At about 12 percent of Ritson’s $2 billion portfolio, Indonesian bonds are one of the larger overweights. Ritson sees value in holding these bonds against the backdrop of high real yields in Indonesia, a weakening dollar and stable U.S. yields.
Another big factor that helped turn sentiment on these smaller Asian markets was the hope of a thaw in Sino-U.S. trade tensions after the two superpowers agreed to talks early this year. The rupiah, traditionally known to be volatile, had been trading at its lowest levels since the Asian financial crisis before that.
Offshore investors, who hold a third of Indonesia’s high-yielding government bonds, have also been gradually returning to that market since June last year.
The rising tide hasn’t lifted all boats with uncertainty over the political and reform prospects in Malaysia crimping that market. Stocks there haven’t budged in 2019.
However, investors are taking a more positive view on elections in other markets, with Indonesia, Thailand and the Philippines due to head to the polls.

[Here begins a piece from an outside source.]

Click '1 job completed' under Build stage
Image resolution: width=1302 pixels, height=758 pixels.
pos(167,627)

Stocks such as Jasa Marga, for example, have been lifted by hopes that Indonesia’s general election in April will keep President Joko Widodo, who has promised massive spending on infrastructure, in power.
“Historically, Indonesian financial markets rally in election year on expectations of policies,” Ezra Nazula, chief investment officer, Manulife Asset Management, Indonesia.

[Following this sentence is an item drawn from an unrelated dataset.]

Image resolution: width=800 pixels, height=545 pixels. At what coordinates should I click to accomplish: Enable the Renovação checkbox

Nazula, whose fund has about $4.7 billion under management, expects Indonesian 10-year bond yields, now slightly below 8 percent, to drop by 50 to 100 basis points by the year end and for the Jakarta stock index to possibly rise by another 6 to 8 percent to record highs.
In the Philippines, investors are betting that consumption, which drives two-thirds of the economy, will pick up as politicians spend lavishly ahead of the May mid-term elections, and households are encouraged by falling prices.
Stocks of fast food leader Jollibee, shopping mall owner SM Prime, and snacks maker Universal Robina are among those that have registered double-digit gains and outperformed the main index this year.
In Thailand, the first election in seven years and King Maha Vajiralongkorn’s coronation have become reasons for the baht’s outsized rally and foreigners rushing to the stock market.
CLSA’s head of Thai equity strategy, Suchart Techaposai, expects the benchmark equity index to hit 1,850 this year, more than 11 percent above current levels.
Thai real estate firms such as Noble Development and AQ Estate jumped about 50 percent last month, more than 10 times the increase in the main index, as investors bet on booming consumer demand.